Find "The image size is (1440, 900)." in the material below, then write out that line and every line after it exactly, ending with the last one; skip the pictures.

_Excerpted records:_
%%
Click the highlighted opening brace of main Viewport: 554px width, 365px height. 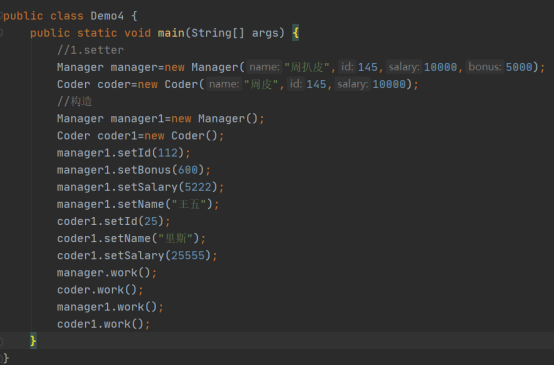(296, 33)
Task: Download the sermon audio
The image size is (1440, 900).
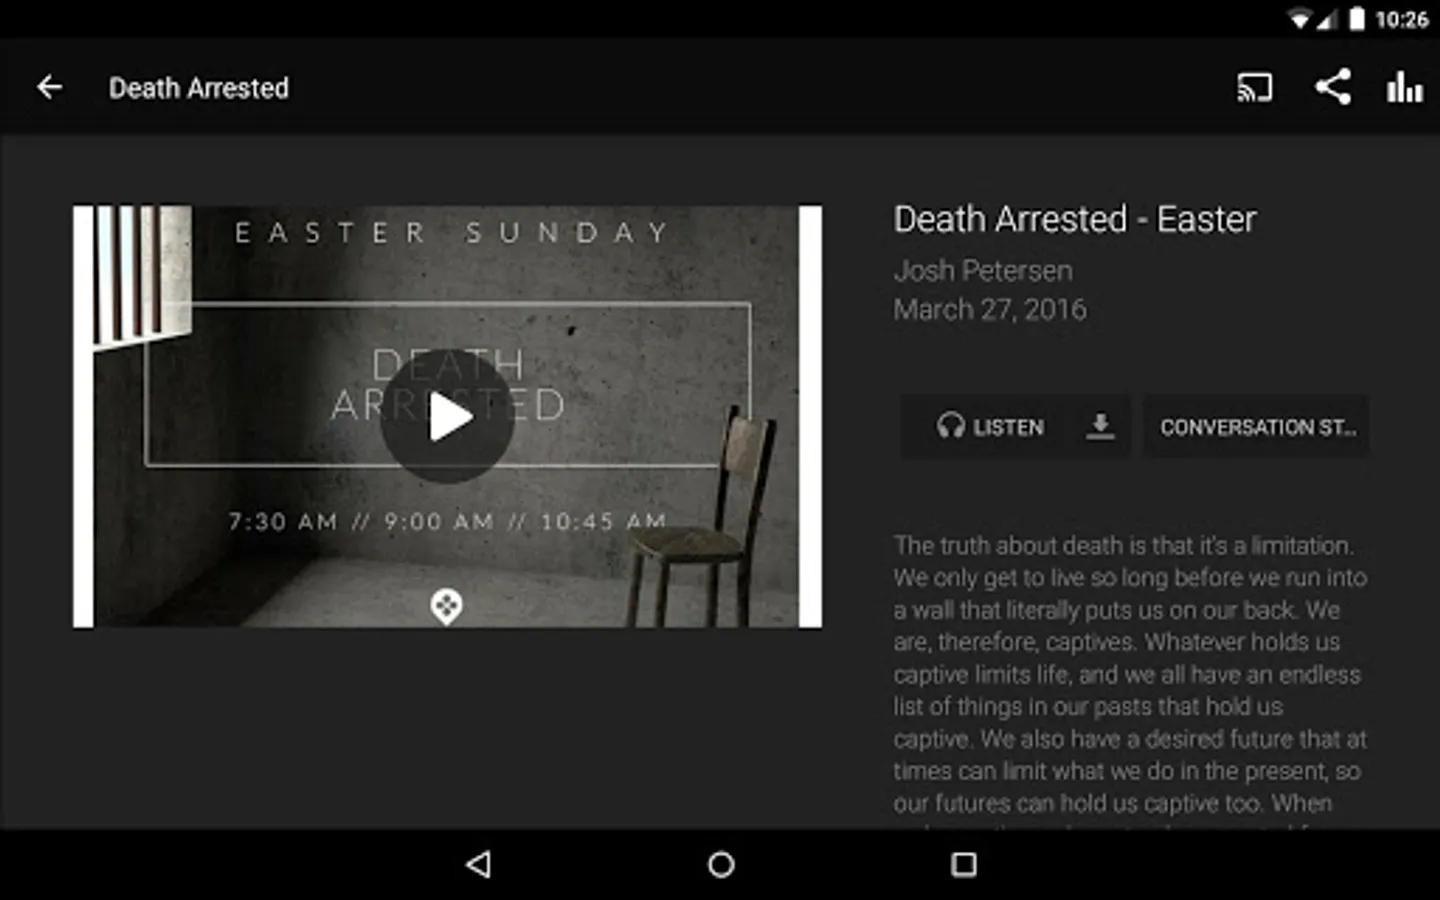Action: [x=1100, y=427]
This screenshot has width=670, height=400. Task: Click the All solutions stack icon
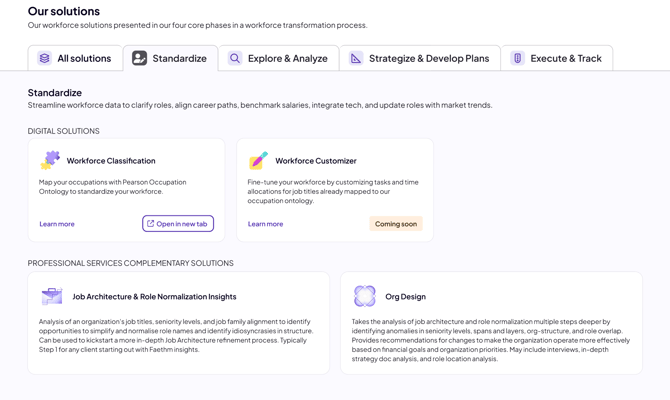click(45, 58)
%%
_Result below:_
The image size is (1440, 900).
Action: [x=1100, y=427]
This screenshot has width=670, height=400. Task: Click the All solutions stack icon
click(45, 58)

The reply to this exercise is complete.